As well as exercising underwriting controls, we use reinsurance as a means of mitigating exposure to insurance risk. Where we
manage our exposure to insurance risk through the use of third-party reinsurers, the associated revenue and manufacturing
profit is ceded to the reinsurers. Although reinsurance provides a means of managing insurance risk, such contracts expose us
to credit risk, the risk of default by the reinsurer.
The principal drivers of our insurance risk are described below. The liabilities for long-term contracts are set by reference to a
range of assumptions around these drivers. These typically reflect the issuers’ own experiences. The type and quantum of
insurance risk arising from life insurance depends on the type of business, and varies considerably.

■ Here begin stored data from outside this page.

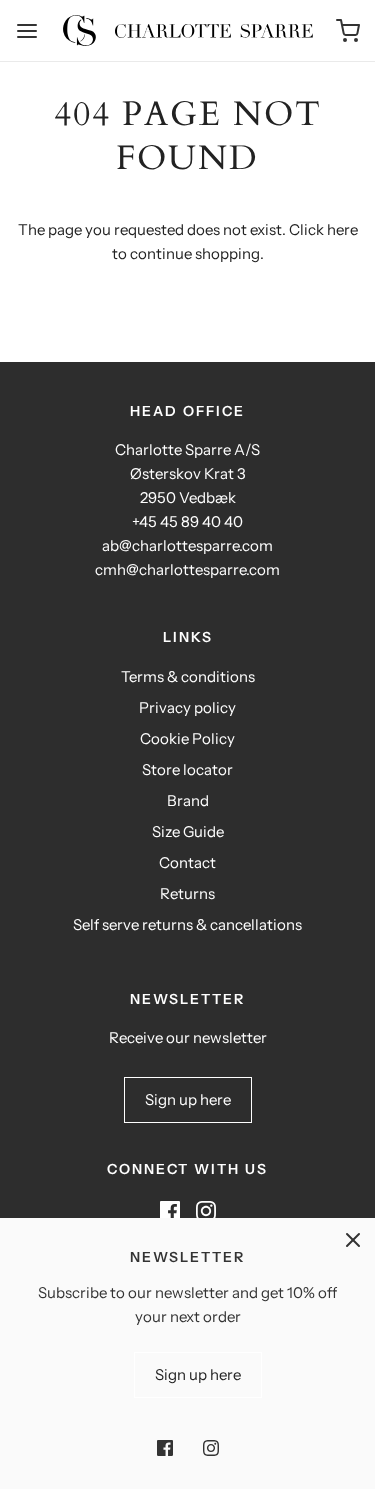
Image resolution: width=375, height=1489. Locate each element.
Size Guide (188, 831)
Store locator (187, 769)
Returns (187, 893)
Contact (187, 862)
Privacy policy (187, 707)
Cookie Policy (187, 738)
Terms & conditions (188, 676)
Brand (188, 800)
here (342, 229)
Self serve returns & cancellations (187, 924)
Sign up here (188, 1099)
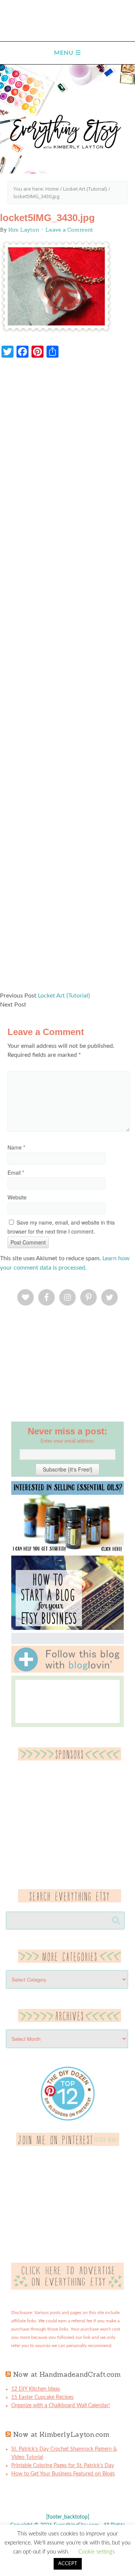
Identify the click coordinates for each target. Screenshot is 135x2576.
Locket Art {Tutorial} (64, 996)
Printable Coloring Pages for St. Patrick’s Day (62, 2465)
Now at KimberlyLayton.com (61, 2434)
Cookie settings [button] (96, 2552)
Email (16, 1172)
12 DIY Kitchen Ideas (35, 2389)
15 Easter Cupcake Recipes (42, 2397)
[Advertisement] (67, 678)
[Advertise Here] (67, 2288)
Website (17, 1197)
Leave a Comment (69, 229)
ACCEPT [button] (67, 2563)
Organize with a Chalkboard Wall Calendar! (60, 2405)
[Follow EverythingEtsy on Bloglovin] (67, 1671)
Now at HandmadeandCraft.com (67, 2374)
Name (16, 1147)
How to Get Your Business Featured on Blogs (63, 2474)
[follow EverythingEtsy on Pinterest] (67, 2144)
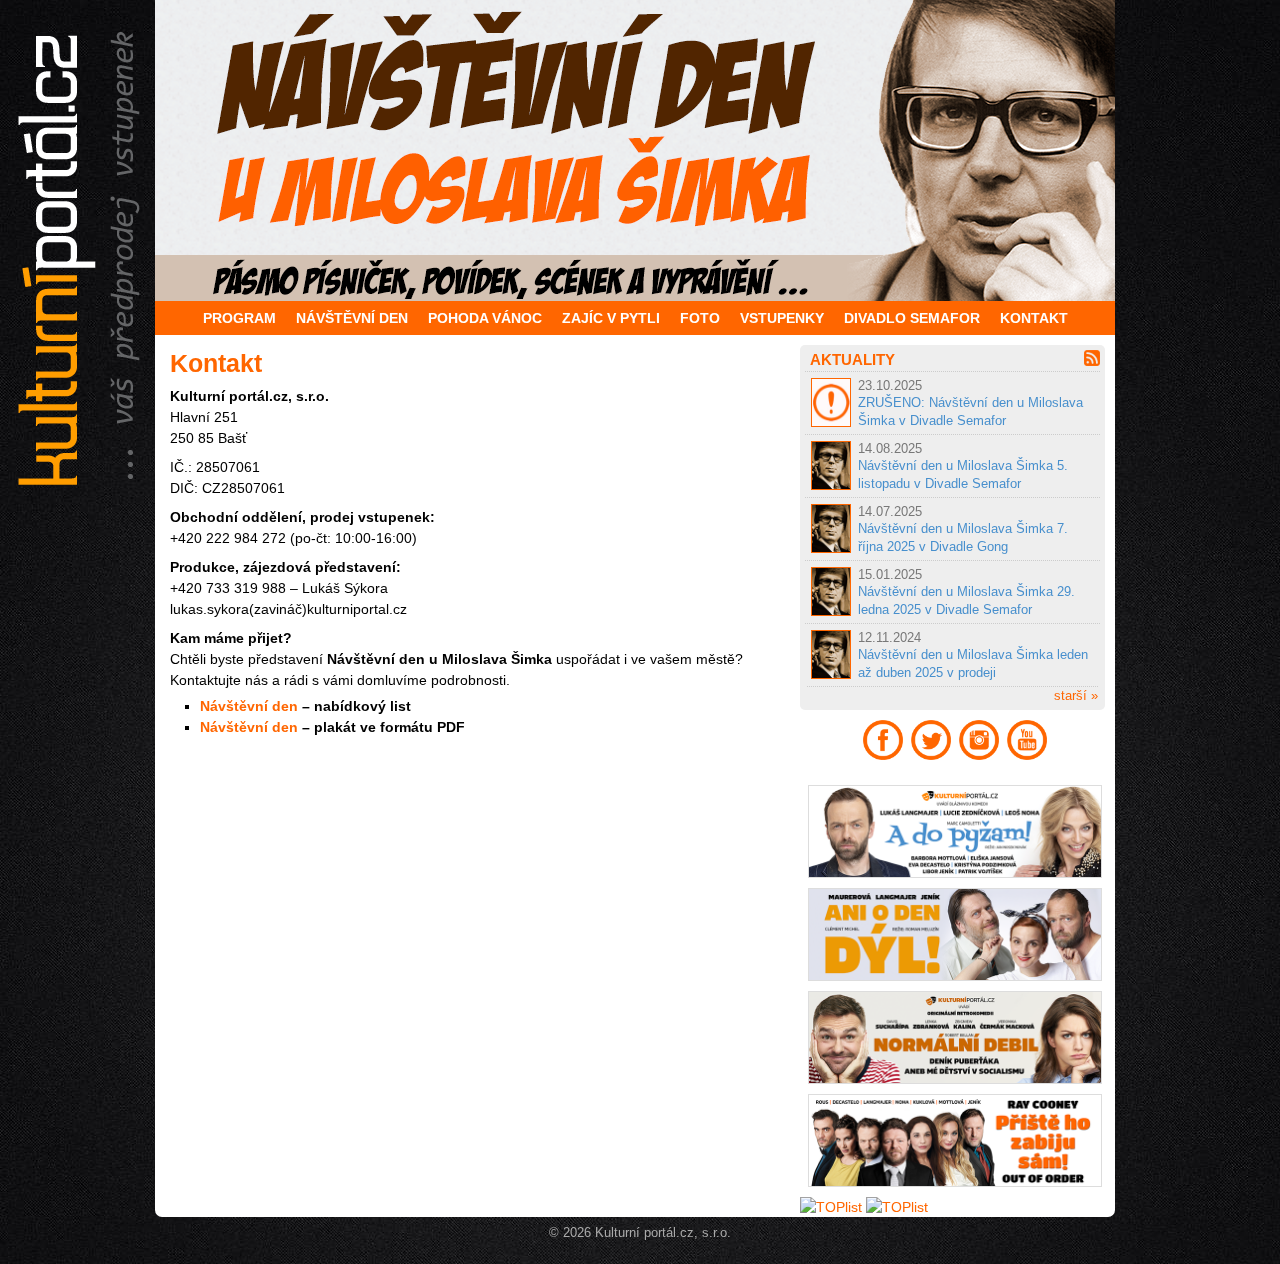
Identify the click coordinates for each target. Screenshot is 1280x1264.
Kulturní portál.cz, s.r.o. (663, 1233)
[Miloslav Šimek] (640, 150)
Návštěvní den (249, 706)
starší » (1076, 695)
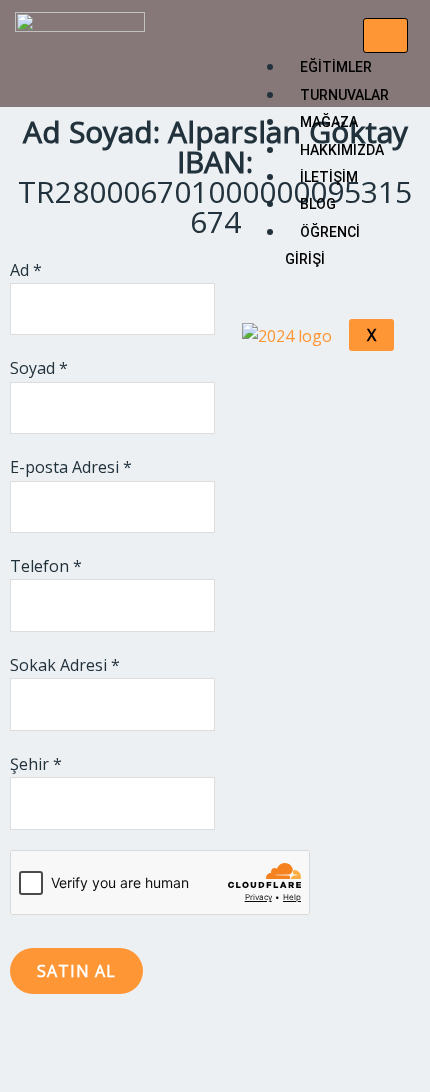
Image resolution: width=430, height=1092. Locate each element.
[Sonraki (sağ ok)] (85, 1077)
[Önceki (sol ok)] (27, 1077)
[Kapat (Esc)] (201, 1043)
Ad (26, 270)
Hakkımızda (342, 150)
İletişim (329, 177)
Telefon (46, 566)
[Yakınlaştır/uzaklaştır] (27, 1043)
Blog (318, 204)
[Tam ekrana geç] (85, 1043)
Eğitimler (336, 67)
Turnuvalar (344, 95)
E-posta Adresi (71, 467)
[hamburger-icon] (385, 35)
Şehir (36, 764)
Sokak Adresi (65, 665)
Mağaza (329, 122)
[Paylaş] (143, 1043)
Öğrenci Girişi (322, 245)
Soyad (39, 368)
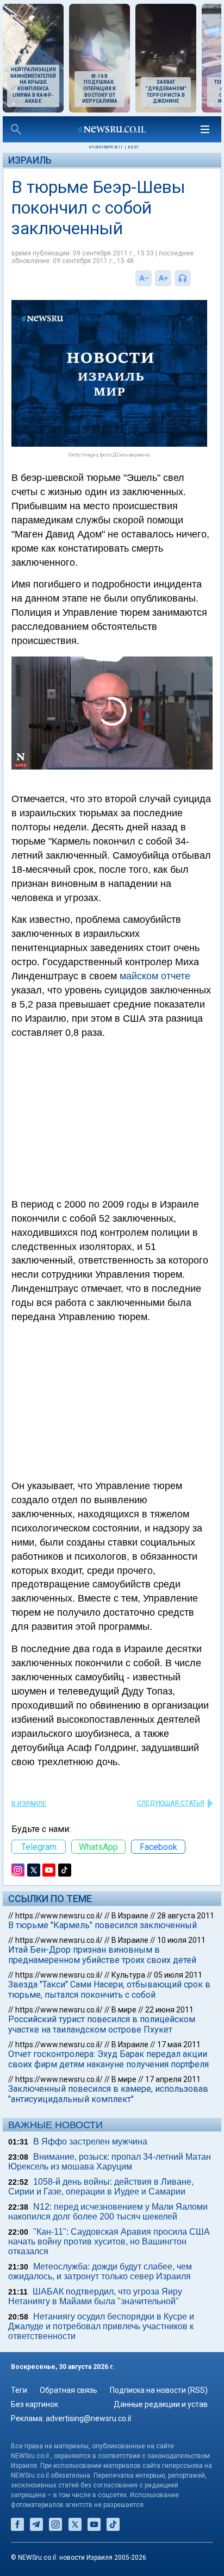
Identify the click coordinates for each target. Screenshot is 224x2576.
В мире (123, 2009)
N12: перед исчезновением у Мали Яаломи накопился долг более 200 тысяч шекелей (108, 2211)
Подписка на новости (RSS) (159, 2390)
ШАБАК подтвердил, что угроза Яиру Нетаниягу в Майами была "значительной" (95, 2296)
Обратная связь (68, 2390)
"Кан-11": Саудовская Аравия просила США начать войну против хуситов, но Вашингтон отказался (109, 2241)
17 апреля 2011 (173, 2079)
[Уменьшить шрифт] (143, 278)
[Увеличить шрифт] (163, 278)
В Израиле (28, 1804)
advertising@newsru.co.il (88, 2418)
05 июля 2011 (178, 1975)
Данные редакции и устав (161, 2404)
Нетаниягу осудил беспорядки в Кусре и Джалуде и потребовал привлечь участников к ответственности (101, 2326)
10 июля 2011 (181, 1940)
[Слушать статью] (194, 278)
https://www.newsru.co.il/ (59, 1915)
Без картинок (34, 2404)
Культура (128, 1975)
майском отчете (155, 976)
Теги (19, 2390)
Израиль (30, 160)
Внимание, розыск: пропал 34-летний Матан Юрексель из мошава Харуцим (109, 2161)
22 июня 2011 (169, 2009)
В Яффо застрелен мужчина (90, 2141)
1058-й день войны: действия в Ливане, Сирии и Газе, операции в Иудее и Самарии (101, 2186)
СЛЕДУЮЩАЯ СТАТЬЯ (170, 1803)
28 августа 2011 (185, 1915)
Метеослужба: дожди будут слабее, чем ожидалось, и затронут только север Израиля (100, 2271)
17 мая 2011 (179, 2044)
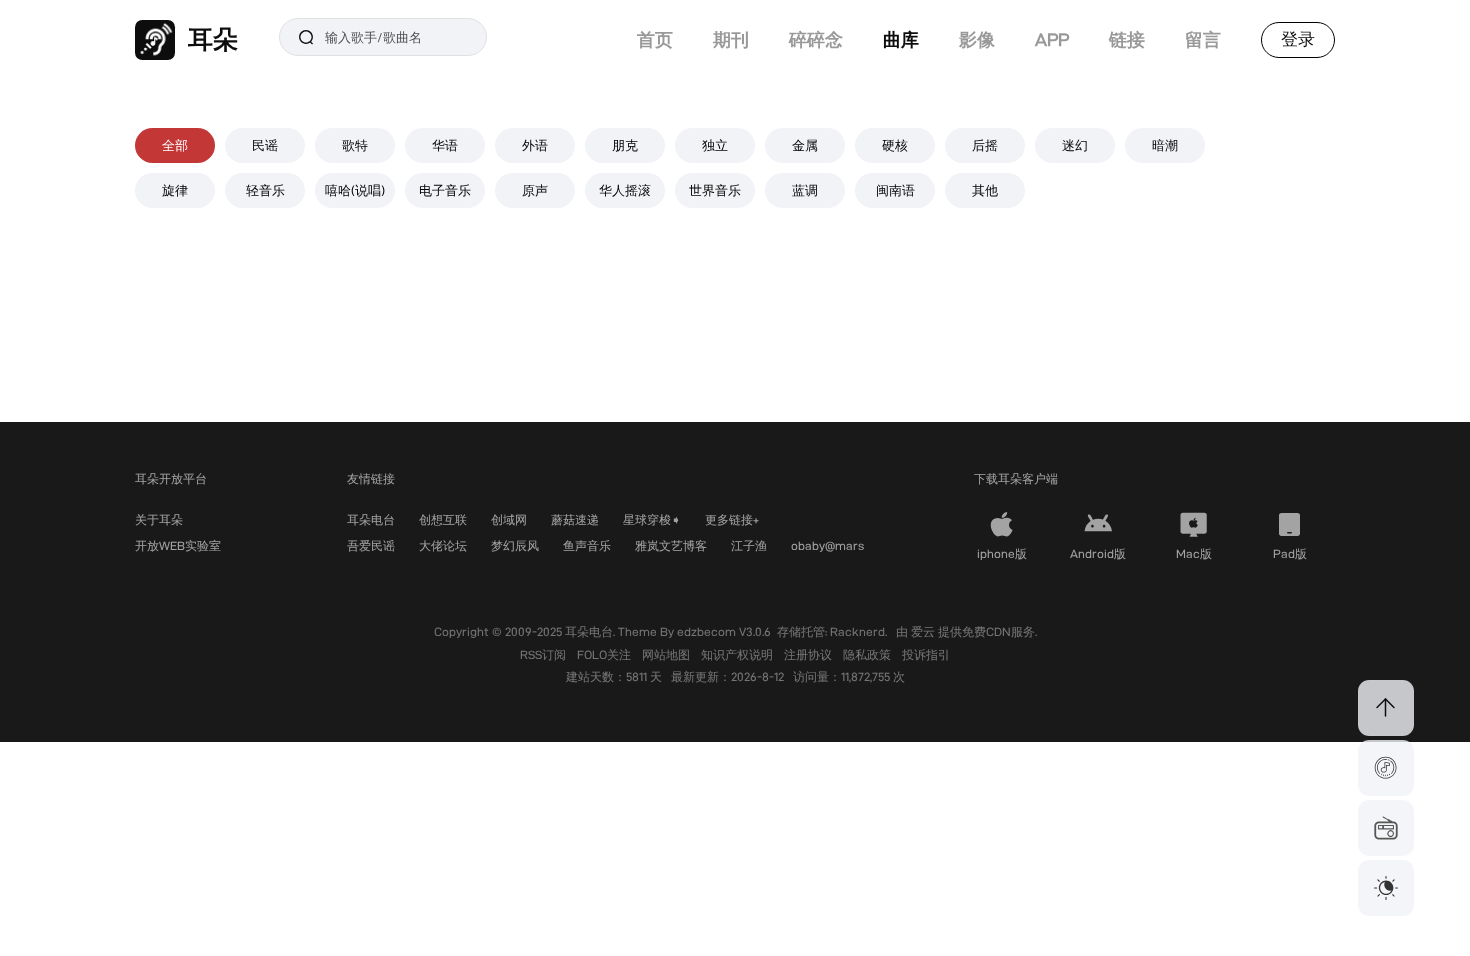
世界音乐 (715, 190)
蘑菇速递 (575, 519)
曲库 (901, 39)
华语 (445, 145)
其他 (985, 190)
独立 (715, 145)
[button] (1386, 768)
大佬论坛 (443, 545)
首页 (655, 39)
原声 (535, 190)
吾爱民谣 (371, 545)
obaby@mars (827, 545)
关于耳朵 (159, 519)
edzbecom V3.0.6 (724, 631)
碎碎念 (816, 39)
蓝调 (805, 190)
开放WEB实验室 (178, 545)
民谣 (265, 145)
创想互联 (443, 519)
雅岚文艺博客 (671, 545)
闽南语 (895, 190)
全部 (175, 145)
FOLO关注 (605, 654)
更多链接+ (732, 519)
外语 (535, 145)
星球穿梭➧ (652, 519)
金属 (805, 145)
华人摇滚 (625, 190)
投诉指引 (926, 654)
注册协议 (809, 654)
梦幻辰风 (515, 545)
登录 (1298, 39)
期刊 (731, 39)
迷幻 (1075, 145)
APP (1052, 39)
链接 (1127, 39)
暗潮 (1165, 145)
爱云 (924, 631)
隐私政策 (868, 654)
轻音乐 (265, 190)
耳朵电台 (371, 519)
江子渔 (749, 545)
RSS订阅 (544, 654)
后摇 (985, 145)
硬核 (895, 145)
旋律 (175, 190)
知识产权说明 (738, 654)
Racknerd (857, 631)
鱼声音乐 (587, 545)
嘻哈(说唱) (355, 190)
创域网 (509, 519)
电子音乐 (445, 190)
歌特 (355, 145)
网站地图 (667, 654)
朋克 (625, 145)
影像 (977, 39)
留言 (1203, 39)
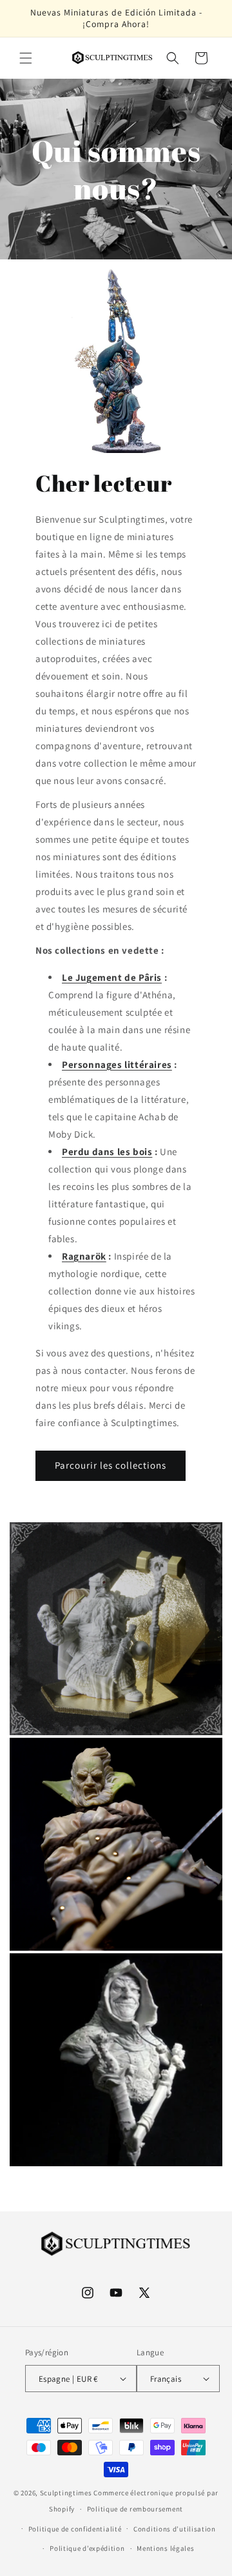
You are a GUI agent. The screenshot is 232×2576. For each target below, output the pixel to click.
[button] (26, 58)
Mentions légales (165, 2548)
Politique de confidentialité (75, 2528)
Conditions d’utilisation (174, 2528)
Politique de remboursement (135, 2508)
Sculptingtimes (66, 2492)
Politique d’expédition (87, 2548)
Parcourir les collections (110, 1465)
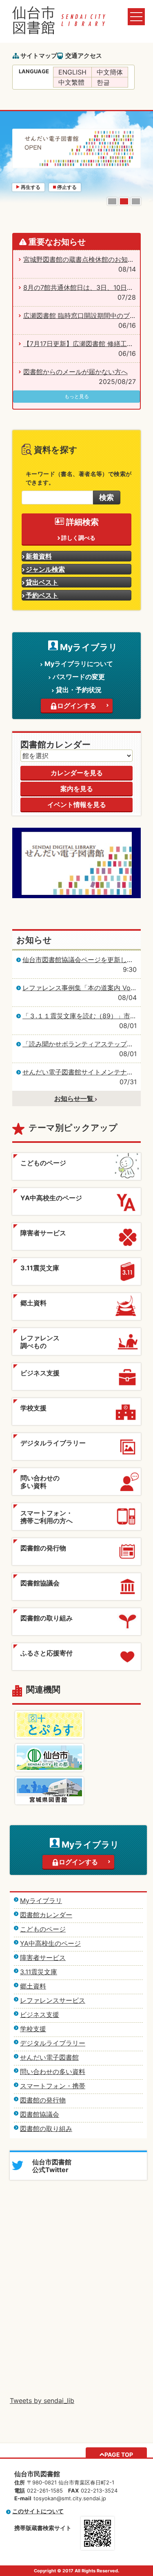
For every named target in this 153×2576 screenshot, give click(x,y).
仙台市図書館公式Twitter (51, 2166)
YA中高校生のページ (50, 1943)
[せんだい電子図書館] (76, 833)
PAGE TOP (118, 2454)
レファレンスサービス (52, 2000)
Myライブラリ (41, 1900)
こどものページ (43, 1929)
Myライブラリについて (78, 664)
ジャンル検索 (45, 569)
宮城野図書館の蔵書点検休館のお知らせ (82, 259)
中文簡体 (110, 72)
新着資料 (39, 556)
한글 (103, 82)
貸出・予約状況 (79, 690)
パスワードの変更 (79, 677)
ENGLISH (72, 72)
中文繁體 (71, 82)
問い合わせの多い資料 (52, 2071)
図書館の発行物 (43, 2100)
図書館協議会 (39, 2114)
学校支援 (33, 2029)
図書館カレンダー (46, 1915)
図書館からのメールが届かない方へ (75, 372)
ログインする (76, 706)
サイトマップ (38, 55)
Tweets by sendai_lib (42, 2400)
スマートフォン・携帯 (52, 2086)
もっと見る (76, 396)
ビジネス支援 (39, 2014)
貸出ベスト (42, 582)
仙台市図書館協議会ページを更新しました (84, 960)
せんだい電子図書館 (49, 2057)
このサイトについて (38, 2511)
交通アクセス (83, 55)
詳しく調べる (78, 537)
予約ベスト (42, 595)
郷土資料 (33, 1986)
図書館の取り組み (46, 2128)
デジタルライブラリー (52, 2043)
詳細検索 (82, 522)
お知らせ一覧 (74, 1098)
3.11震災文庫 (38, 1972)
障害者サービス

mortality and morbidity: the main contracts which generate exposure to these risks are term assurance, whole life
products, critical illness and income protection contracts and annuities. The risks are monitored on a regular basis, and are
primarily mitigated by underwriting controls and reinsurance and by retaining the ability in certain cases to amend
premiums in the light of experience;
lapses and surrenders: the risks associated with this are generally mitigated by product design, the application of surrender
charges and management actions, for example, managing the level of bonus payments to policyholders. A detailed
persistency analysis at a product level is carried out at least on an annual basis; and
expense risk is mitigated by pricing, for example, retaining the ability in certain cases to amend premiums and/or
policyholder charges based on experience, and cost management discipline.
Liabilities are affected by changes in assumptions (see ‘Sensitivity analysis’ on page 188).